BEGIN Text segment

When Australia, seeking inspiration in their desperation, took the second new ball shortly after tea, they had claimed only the wicket of Strauss, stumped for 110, off the part-time spin of Marcus North, but that only after the captain and Cook, as a pair more prolific now in terms of aggregate runs, than the legends that were Hobbs and Sutcliffe, had added 188 for the first wicket, the highest England partnership for any wicket at the Gabba. Twice now Strauss has resurrected from a first innings nought to make a century, the last time, in Napier nearly three years ago, saving his career.

There was no respite for Australia with the new ball. Cook, mindful of his Essex mentor Graham Gooch, simply remarked his guard and continued, so that by the time bad light ended play with seven overs remaining he had reached 132, adding 121 unbroken for the second wicket with Jonathan Trott who had made 54. Australia looked flat, bereft of ideas, and glum when they trailed gratefully from the field. England, on 309 for one, had a lead of 88, by no means out of the woods but with the trees thinning at least.

END Text segment
BEGIN The data

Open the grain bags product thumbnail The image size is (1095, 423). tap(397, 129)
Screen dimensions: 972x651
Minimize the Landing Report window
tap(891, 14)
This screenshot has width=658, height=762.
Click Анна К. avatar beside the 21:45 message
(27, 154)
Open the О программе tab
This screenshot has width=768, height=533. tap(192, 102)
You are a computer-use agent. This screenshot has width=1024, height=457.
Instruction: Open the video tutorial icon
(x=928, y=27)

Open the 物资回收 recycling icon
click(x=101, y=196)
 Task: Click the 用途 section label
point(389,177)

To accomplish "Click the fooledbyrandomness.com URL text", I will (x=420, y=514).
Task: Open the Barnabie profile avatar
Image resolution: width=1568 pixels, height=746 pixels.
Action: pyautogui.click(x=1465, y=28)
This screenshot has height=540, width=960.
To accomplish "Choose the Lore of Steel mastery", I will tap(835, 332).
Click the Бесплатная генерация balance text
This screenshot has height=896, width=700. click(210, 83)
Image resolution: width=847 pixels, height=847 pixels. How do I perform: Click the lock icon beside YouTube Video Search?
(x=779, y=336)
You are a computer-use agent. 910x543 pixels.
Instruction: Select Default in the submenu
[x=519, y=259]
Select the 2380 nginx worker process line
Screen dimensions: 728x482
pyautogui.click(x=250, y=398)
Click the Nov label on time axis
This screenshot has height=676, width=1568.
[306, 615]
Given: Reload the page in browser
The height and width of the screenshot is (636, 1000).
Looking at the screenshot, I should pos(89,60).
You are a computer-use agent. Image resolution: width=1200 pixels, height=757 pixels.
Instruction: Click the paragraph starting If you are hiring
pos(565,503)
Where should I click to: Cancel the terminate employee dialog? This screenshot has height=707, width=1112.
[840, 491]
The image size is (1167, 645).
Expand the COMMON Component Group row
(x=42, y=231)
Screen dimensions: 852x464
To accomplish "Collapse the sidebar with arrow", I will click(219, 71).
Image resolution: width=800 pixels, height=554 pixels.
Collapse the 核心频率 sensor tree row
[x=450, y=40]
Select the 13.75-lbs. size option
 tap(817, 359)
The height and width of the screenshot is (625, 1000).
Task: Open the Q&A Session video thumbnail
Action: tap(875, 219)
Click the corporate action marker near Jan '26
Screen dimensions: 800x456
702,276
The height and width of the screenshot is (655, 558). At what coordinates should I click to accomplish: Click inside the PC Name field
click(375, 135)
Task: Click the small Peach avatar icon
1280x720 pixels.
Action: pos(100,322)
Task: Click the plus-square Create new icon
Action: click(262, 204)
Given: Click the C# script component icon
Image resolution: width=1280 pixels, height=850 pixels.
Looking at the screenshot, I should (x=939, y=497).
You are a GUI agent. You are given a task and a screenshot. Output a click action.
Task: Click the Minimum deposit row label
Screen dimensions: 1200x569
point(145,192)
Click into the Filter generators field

END The data

#### Aim of the exercise
Rewrite the cricket report passage that begins with "When Australia, seeking" and ends after "saving his career.", substituting "duck" for "nought".

#### Answer area
When Australia, seeking inspiration in their desperation, took the second new ball shortly after tea, they had claimed only the wicket of Strauss, stumped for 110, off the part-time spin of Marcus North, but that only after the captain and Cook, as a pair more prolific now in terms of aggregate runs, than the legends that were Hobbs and Sutcliffe, had added 188 for the first wicket, the highest England partnership for any wicket at the Gabba. Twice now Strauss has resurrected from a first innings duck to make a century, the last time, in Napier nearly three years ago, saving his career.